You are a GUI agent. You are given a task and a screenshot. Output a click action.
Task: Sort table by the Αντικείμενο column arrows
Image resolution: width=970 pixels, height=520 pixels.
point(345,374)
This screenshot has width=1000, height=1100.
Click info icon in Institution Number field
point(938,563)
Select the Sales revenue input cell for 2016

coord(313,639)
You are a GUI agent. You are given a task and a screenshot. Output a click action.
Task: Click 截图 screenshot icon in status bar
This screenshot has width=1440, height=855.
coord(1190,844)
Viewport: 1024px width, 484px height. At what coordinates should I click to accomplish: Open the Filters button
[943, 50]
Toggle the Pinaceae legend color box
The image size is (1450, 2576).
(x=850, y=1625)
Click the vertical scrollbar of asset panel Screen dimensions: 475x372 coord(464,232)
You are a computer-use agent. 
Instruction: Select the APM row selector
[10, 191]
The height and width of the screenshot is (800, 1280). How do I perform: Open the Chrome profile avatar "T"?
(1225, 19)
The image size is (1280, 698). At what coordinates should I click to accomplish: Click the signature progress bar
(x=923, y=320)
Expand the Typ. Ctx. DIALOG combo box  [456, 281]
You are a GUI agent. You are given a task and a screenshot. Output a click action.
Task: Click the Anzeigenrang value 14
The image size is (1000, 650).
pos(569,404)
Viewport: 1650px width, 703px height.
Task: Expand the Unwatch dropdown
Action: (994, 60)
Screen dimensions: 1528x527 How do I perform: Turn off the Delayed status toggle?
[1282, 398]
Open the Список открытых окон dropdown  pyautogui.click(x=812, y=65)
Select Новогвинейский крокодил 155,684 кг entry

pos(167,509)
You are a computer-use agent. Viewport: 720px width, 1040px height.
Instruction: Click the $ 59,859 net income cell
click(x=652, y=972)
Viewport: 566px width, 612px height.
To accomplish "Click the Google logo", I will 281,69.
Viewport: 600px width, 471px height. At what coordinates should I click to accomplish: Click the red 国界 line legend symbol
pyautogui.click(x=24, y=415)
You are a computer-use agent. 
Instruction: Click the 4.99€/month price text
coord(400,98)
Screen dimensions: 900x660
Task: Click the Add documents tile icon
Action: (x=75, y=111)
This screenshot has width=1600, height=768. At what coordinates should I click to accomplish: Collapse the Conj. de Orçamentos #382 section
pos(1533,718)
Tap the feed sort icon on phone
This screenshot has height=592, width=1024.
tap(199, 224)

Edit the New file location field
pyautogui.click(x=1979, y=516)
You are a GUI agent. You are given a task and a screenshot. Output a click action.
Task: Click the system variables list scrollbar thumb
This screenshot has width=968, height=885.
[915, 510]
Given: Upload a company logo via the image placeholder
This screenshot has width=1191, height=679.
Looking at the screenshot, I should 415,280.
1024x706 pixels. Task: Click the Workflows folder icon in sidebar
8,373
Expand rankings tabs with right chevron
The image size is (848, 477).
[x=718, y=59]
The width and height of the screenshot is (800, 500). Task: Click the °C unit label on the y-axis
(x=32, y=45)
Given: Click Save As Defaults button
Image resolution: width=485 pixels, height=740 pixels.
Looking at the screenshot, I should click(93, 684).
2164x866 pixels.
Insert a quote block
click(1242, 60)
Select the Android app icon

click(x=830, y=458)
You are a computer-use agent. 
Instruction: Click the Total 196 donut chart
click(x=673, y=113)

**Assignment:**
Reproduce all the records, exactly and in full.

**Solution below:**
You are a GUI agent. You are given a task and a screenshot. Output a click action.
Task: Sort table by the Αντικείμενο column arrows
Image resolution: width=970 pixels, height=520 pixels.
point(345,374)
This screenshot has width=1000, height=1100.
Click info icon in Institution Number field
point(938,563)
Select the Sales revenue input cell for 2016

coord(313,639)
You are a GUI agent. You are given a task and a screenshot. Output a click action.
Task: Click 截图 screenshot icon in status bar
This screenshot has width=1440, height=855.
coord(1190,844)
Viewport: 1024px width, 484px height. At what coordinates should I click to accomplish: Open the Filters button
[943, 50]
Toggle the Pinaceae legend color box
The image size is (1450, 2576).
(x=850, y=1625)
Click the vertical scrollbar of asset panel Screen dimensions: 475x372 coord(464,232)
You are a computer-use agent. 
Instruction: Select the APM row selector
[10, 191]
The height and width of the screenshot is (800, 1280). How do I perform: Open the Chrome profile avatar "T"?
(1225, 19)
The image size is (1280, 698). At what coordinates should I click to accomplish: Click the signature progress bar
(x=923, y=320)
Expand the Typ. Ctx. DIALOG combo box  [456, 281]
You are a GUI agent. You are given a task and a screenshot. Output a click action.
Task: Click the Anzeigenrang value 14
The image size is (1000, 650).
pos(569,404)
Viewport: 1650px width, 703px height.
Task: Expand the Unwatch dropdown
Action: (994, 60)
Screen dimensions: 1528x527 How do I perform: Turn off the Delayed status toggle?
[1282, 398]
Open the Список открытых окон dropdown  pyautogui.click(x=812, y=65)
Select Новогвинейский крокодил 155,684 кг entry

pos(167,509)
You are a computer-use agent. Viewport: 720px width, 1040px height.
Instruction: Click the $ 59,859 net income cell
click(x=652, y=972)
Viewport: 566px width, 612px height.
To accomplish "Click the Google logo", I will 281,69.
Viewport: 600px width, 471px height. At what coordinates should I click to accomplish: Click the red 国界 line legend symbol
pyautogui.click(x=24, y=415)
You are a computer-use agent. 
Instruction: Click the 4.99€/month price text
coord(400,98)
Screen dimensions: 900x660
Task: Click the Add documents tile icon
Action: (x=75, y=111)
This screenshot has width=1600, height=768. At what coordinates should I click to accomplish: Collapse the Conj. de Orçamentos #382 section
pos(1533,718)
Tap the feed sort icon on phone
This screenshot has height=592, width=1024.
tap(199, 224)

Edit the New file location field
pyautogui.click(x=1979, y=516)
You are a GUI agent. You are given a task and a screenshot. Output a click action.
Task: Click the system variables list scrollbar thumb
This screenshot has width=968, height=885.
[915, 510]
Given: Upload a company logo via the image placeholder
This screenshot has width=1191, height=679.
Looking at the screenshot, I should 415,280.
1024x706 pixels. Task: Click the Workflows folder icon in sidebar
8,373
Expand rankings tabs with right chevron
The image size is (848, 477).
[x=718, y=59]
The width and height of the screenshot is (800, 500). Task: Click the °C unit label on the y-axis
(x=32, y=45)
Given: Click Save As Defaults button
Image resolution: width=485 pixels, height=740 pixels.
Looking at the screenshot, I should click(93, 684).
2164x866 pixels.
Insert a quote block
click(1242, 60)
Select the Android app icon

click(x=830, y=458)
You are a computer-use agent. 
Instruction: Click the Total 196 donut chart
click(x=673, y=113)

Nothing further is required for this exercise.